- _ПИСЬМЕННОЕ ЗАДАНИЕ 1_
Куда, согласно фрагменту о Достоевском и Битове, направился Битов после разговора в сквере?
- _ПИСЬМЕННОЕ ЗАДАНИЕ 2_
Определите, соответствуют ли фрагменту о Достоевском и Битове следующие утверждения: (а) воображаемая встреча Битова с Достоевским происходила летним вечером; (б) Достоевский, по словам автора, даже не замысливал побег; (в) рассуждение Толстого было Битову ближе. Ответ на каждое подтвердите точной цитатой.
- _ПИСЬМЕННОЕ ЗАДАНИЕ 3_
Напишите продолжение фрагмента о Достоевском и Битове, начав сразу после его последней фразы.

Выходит, что тем самым он нарушает евангельскую заповедь, переиначивает ее, оставляя только «возлюби ближнего своего», что само по себе невыполнимо без второй ее части, а посему она невыполнима в целом.
В дневнике 1873 года Достоевский пишет: «У русского народа даже в счастье непременно есть часть страдания, иначе счастье его для него неполно. Никогда, даже в самые торжественные минуты его истории, не имеет он гордого и торжествующего вида, а лишь умиленный до страдания вид; он воздыхает и относит славу свою к милости Господа. Страданием своим русский народ как бы наслаждается. Что в целом народе, то и в отдельных типах, говоря, впрочем, лишь вообще. Вглядитесь, например, в многочисленные типы русского безобразника. Тут не один лишь разгул через край, иногда удивляющий дерзостью своих пределов и мерзостью падения души человеческой. Безобразник этот прежде всего сам страдалец… Самый крупный безобразник, самый даже красивый своею дерзостью и изящными пороками, так что ему даже подражают глупцы, все-таки слышит каким-то чутьем, в тайниках безобразной души своей, что в конце концов он лишь негодяй и только… Если он способен восстать из своего унижения, то мстит себе за прошлое падение ужасно, даже больнее, чем вымещал на других в чаду безобразия свои тайные муки от собственного недовольства собою».
И вот как тут не вспомнить описанную в одной из глав этой книги воображаемую встречу Битова с Федором Михайловичем (с человеком на него похожим) в сквере, что расположен рядом с Зимним стадионом, январскими или февральскими сумерками, когда холодало нешуточно!
Тогда после разговора Битов направился в сторону Троицкого моста, как мы помним, а Достоевский, разумеется, в сторону Садовой. Шел он, сгорбившись, сопротивляясь ледяному невскому ветру, борода его при этом трепетала, придерживал шляпу руками, чтобы не улетела, уходил все дальше и дальше, пока совсем не исчез из виду.
Достоевский никогда не совершал побег, даже не замысливал его – он совершил уход. Уходил, посматривал назад и говорил устами Льва Николаевича Мышкина (или Лев Николаевич устами Федора Михайловича): «Что, если бы не умирать! Что, если бы воротить жизнь, – какая бесконечность! И всё это было бы мое! Я бы тогда каждую минуту в целый век обратил, ничего бы не потерял, каждую бы минуту счетом отсчитывал, уж ничего бы даром не истратил!».
А вот Лев Николаевич Толстой по-другому рассуждал: «Если жизнь есть сон, а смерть – пробуждение, то тогда то, что я вижу себя отдельным от всего существом, есть сновидение».
Это Битову, конечно, было ближе, это, как он говорил, «был уже мой Толстой».

- _МАТЕРИАЛ_
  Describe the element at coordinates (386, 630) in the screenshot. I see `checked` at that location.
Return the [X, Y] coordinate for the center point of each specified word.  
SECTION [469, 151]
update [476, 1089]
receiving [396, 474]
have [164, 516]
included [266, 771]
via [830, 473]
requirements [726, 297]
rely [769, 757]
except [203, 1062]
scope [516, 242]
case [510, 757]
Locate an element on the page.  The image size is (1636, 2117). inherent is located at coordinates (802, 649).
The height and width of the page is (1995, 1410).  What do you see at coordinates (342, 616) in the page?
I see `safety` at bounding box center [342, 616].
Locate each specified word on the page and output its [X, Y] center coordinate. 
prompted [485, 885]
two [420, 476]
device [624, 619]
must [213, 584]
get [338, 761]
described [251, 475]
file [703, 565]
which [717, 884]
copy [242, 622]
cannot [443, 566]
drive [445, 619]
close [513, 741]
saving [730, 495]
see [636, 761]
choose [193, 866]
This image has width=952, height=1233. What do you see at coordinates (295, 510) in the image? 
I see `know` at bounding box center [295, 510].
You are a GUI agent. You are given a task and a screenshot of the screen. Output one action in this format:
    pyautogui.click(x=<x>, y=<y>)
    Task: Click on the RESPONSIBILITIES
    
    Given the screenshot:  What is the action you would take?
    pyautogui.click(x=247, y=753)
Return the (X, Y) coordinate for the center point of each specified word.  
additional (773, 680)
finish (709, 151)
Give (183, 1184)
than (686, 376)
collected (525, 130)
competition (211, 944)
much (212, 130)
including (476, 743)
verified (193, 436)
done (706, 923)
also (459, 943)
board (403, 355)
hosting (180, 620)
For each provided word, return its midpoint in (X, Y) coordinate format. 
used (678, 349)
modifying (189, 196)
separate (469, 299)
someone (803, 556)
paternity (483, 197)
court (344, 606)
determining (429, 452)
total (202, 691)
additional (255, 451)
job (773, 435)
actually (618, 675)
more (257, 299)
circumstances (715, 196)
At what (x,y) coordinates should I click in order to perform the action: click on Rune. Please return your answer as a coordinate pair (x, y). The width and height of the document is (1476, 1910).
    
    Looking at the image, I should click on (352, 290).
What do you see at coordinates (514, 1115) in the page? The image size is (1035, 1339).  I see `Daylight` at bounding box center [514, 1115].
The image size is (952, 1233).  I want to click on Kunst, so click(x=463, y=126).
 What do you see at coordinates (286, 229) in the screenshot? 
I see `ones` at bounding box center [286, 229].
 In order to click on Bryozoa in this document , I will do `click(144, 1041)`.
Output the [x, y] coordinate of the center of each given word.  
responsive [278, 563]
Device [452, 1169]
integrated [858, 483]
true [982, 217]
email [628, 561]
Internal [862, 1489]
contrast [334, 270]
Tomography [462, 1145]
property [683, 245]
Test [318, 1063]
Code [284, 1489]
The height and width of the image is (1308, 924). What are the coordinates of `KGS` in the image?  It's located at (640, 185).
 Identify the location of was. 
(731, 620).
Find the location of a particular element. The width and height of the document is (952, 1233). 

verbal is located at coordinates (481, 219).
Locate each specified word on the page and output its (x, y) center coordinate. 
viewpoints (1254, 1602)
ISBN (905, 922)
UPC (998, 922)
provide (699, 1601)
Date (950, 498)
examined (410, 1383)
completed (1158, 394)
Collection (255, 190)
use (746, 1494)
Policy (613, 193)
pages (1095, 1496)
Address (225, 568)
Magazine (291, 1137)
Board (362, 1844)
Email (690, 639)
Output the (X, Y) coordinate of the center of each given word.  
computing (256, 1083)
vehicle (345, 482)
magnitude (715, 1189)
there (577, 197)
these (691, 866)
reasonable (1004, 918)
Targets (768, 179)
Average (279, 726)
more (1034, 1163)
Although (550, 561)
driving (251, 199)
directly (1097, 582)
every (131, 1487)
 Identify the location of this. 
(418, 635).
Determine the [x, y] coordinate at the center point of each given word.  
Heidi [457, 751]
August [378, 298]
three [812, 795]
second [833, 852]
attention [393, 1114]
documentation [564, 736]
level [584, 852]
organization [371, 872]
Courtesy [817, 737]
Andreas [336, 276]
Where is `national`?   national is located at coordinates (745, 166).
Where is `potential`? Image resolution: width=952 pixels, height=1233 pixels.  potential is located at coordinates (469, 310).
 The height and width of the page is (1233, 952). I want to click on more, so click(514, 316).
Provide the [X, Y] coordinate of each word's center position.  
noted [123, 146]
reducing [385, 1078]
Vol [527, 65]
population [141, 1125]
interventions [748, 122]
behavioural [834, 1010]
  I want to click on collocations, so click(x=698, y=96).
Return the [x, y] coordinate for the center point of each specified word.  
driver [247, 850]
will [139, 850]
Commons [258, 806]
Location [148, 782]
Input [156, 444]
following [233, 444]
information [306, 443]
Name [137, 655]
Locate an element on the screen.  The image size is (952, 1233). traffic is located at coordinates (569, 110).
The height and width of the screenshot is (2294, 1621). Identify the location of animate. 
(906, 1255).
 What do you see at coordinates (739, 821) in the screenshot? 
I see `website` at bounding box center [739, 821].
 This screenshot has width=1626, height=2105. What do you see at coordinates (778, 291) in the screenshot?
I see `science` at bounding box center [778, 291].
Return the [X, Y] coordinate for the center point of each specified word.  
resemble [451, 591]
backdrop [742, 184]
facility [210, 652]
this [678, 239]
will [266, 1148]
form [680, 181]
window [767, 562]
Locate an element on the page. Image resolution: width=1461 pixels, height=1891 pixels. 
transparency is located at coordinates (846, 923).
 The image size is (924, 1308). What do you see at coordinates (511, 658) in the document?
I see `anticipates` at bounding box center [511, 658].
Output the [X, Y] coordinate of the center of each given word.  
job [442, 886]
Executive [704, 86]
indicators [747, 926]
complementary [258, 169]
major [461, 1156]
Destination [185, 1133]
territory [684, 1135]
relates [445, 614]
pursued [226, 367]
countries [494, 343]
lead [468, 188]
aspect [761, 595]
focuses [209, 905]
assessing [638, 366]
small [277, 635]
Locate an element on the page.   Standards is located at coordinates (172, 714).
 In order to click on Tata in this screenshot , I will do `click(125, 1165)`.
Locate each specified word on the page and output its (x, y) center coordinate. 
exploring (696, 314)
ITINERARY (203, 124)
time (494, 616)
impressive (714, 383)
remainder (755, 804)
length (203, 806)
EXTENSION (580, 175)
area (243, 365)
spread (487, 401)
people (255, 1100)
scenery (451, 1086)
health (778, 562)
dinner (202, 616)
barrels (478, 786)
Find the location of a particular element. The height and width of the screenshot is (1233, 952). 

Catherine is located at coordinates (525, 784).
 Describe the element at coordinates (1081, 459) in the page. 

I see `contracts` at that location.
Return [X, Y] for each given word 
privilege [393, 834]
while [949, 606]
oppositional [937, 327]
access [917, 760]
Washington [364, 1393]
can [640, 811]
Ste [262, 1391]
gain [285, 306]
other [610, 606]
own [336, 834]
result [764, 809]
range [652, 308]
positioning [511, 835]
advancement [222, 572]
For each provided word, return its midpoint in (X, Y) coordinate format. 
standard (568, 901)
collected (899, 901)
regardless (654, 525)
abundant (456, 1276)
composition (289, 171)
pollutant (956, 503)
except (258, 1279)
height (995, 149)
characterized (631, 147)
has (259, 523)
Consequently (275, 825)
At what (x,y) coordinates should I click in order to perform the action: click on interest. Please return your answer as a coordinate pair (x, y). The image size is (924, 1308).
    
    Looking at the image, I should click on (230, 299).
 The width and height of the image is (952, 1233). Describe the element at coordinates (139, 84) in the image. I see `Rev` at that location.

- _ОТВЕТ 1_
В сторону Троицкого моста.

- _ОТВЕТ 2_
(а) Нет: «январскими или февральскими сумерками, когда холодало нешуточно».
(б) Да: «Достоевский никогда не совершал побег, даже не замысливал его – он совершил уход».
(в) Да: «Это Битову, конечно, было ближе».

- _ОТВЕТ 3_
То есть речь могла идти об уходе, о побеге (не путать с бегством) ли не буквальном, но мистическом, об освобождении от своего двойника во сне, о вхождении в лимб, длящийся сколь угодно долго.
Здесь, в лимбе, царит абсолютная тишина, которая подтверждается лишь свистящим на плите чайником, гудением неисправного домофона или щелчком затвора фотографического аппарата, установленного на штативе.
Из «Грузинского альбома» Битова: «А вот на стене фотографии, и будто я их уже видел… Очень уж любили когда-то сниматься… Задние стоят на стульях, а самые передние уже лежат на полу, опершись друг о друга головами. Беспечные, однополчане и земские, выпускники и присяжные, будто пытаются остановить время, которое проходит. Знали бы, что совсем уйдет, знали бы, как кстати успели сфотографироваться… Как много было мужчин когда-то…
Куда подевались эти лица? Никто никогда больше не взглянет настолько в аппарат, так прямо, всему радуясь, ничего не стесняясь».
И вправду, куда подевались эти лица?
В 2008 году вышел последний роман Андрея Битова, роман-эхо «Преподаватель симметрии» (см. главу «Кадр Битова 2»).
На тот момент автор был уже слишком далеко, чтобы представать перед читателем под своим настоящим именем, до него (до читателя) теперь доносилось лишь эхо в виде «вольного перевода с иностранного».
«Я – вот. Меня – нет» – именно в это время запишет он в своем дневнике.
Не следует, однако, думать, что Битов исчез, пропал, затаился, ушел в затвор – он по-прежнему был в центре литературной жизни, принимал участие в книжных ярмарках, писательских съездах и встречах с читателями, много снимался на телевидении, давал интервью, ездил за границу.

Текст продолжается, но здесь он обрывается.